Abbiamo visto che le radiografie ai denti sono uno dei tasselli fondamentali per formulare una diagnosi precisa e un piano di trattamento trasparente. Per questo motivo esistono diverse tipologie di esami radiologici dentali, ognuno dei quali si adatta alle diverse esigenze della terapia. Vediamo quali sono le principali:

  • Bitewing. Radiografia eseguita internamente alla bocca, di dimensioni molto piccole, che permette l’individuazione di carie, problemi gengivali e cambiamenti nella struttura ossea.
  • Radiografia periapicale. Esame che consente di analizzare un dente in maniera completa, dalla corona fino alla radice e ai tessuti circostanti. Lo specialista può così individuare eventuali lesioni della radice, granulomi, fratture, carie o denti inclusi. Inoltre è particolarmente utile per terapie che prevedono cure canalari.
  • Panoramica. Si tratta di uno degli esami extra-orali più diffusi, nel quale si possono osservare tutti i denti superiori e inferiori e le ossa mascellari. Viene effettuata per una valutazione generale della bocca ed è utile anche per esaminare la posizione e l’inclinazione dei denti.
  • Teleradiografia. Questa radiografia dentale viene eseguita sulla testa, sia di profilo che frontalmente, ed è utile a valutare il rapporto reciproco di mascella e mandibola e la posizione dei denti rispetto all ossa. Questa particolare tecnica, grazie alle sue caratteristiche, è largamente utilizzata in ortodonzia.
  • Tomografia computerizzata Cone Beam. Radiografia dentale approfondita che permette di ottenere un’immagine tridimensionale molto accurata delle strutture ossee e dentali. Questo esame è tipicamente eseguito prima di inserire un impianto o una protesi dentale, per poter comprendere lo spessore osseo nella zona interessata

Le radiografie fanno male?

Se avete sentito dire che le radiografie – comprese quelle dentali – sono dannose, sappiate che non è proprio così: l’importante è che siano utilizzate da professionisti e in maniera adeguata. La pericolosità delle radiazioni è collegata alla quantità e al tempo di esposizione. Tuttavia è possibile agire in completa sicurezza, soprattutto se si ricorrere alle radiografie ai denti, come panoramiche o tomografie, solo quando è realmente necessario.
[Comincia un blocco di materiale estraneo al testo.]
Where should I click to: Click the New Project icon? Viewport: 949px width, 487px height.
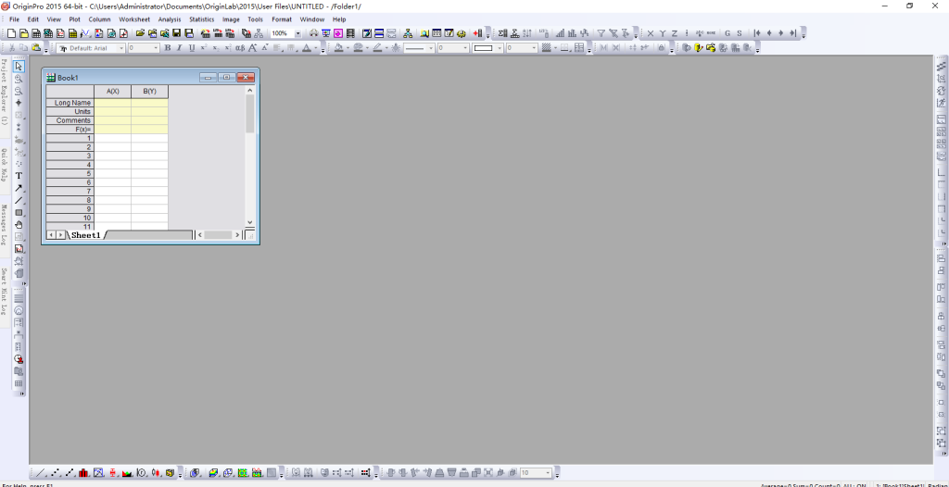tap(10, 33)
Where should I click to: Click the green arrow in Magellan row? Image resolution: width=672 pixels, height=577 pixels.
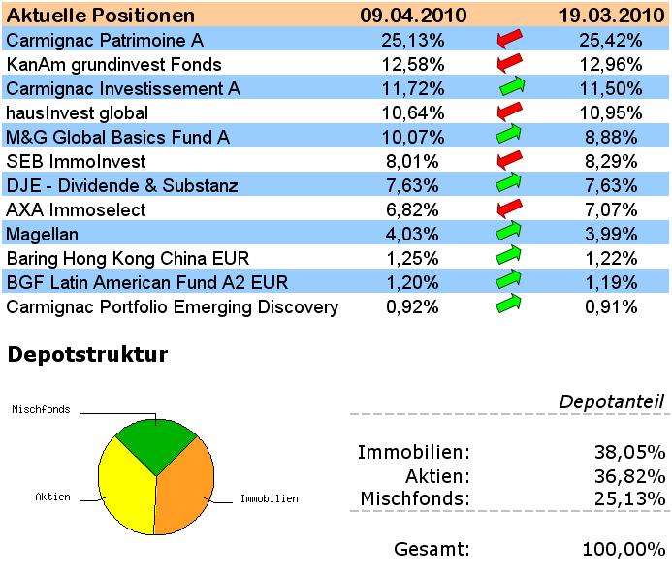click(x=509, y=234)
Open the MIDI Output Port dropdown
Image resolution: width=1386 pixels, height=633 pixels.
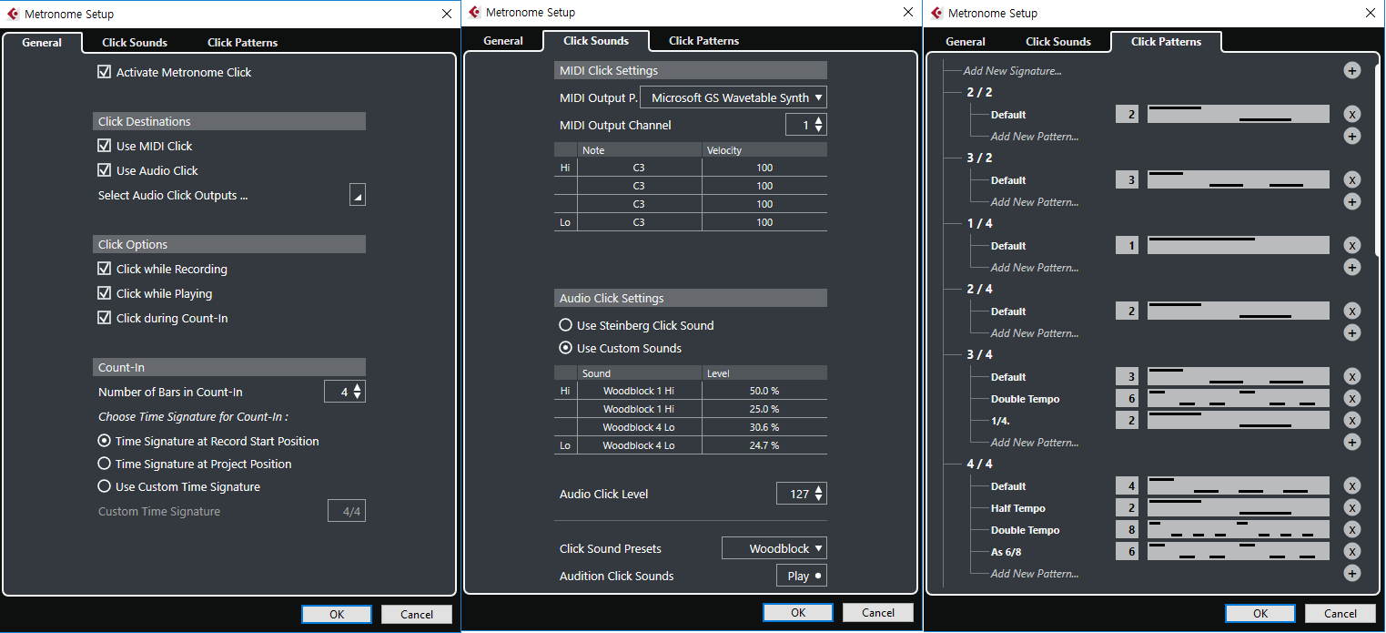[x=733, y=98]
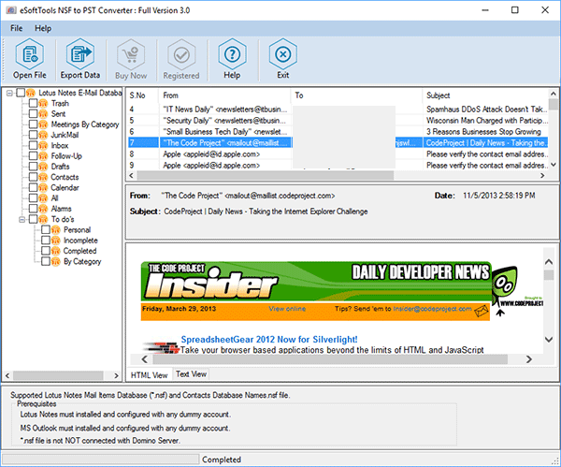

Inoltre, adottando le precauzioni adeguate, la quantità di radiazioni impiegate dagli strumenti di diagnosi non mettono in pericolo la salute dei pazienti. Per questo è importante affidarsi a professionisti che si avvalgono delle tecniche radiografiche e di strumenti all’avanguardia. In questo modo, oltre a permettere una maggiore precisione dell’esame diagnostico, sarà possibile ridurre l’esposizione del paziente alle radiazioni, rendendo l’esame ancora più sicuro e veloce.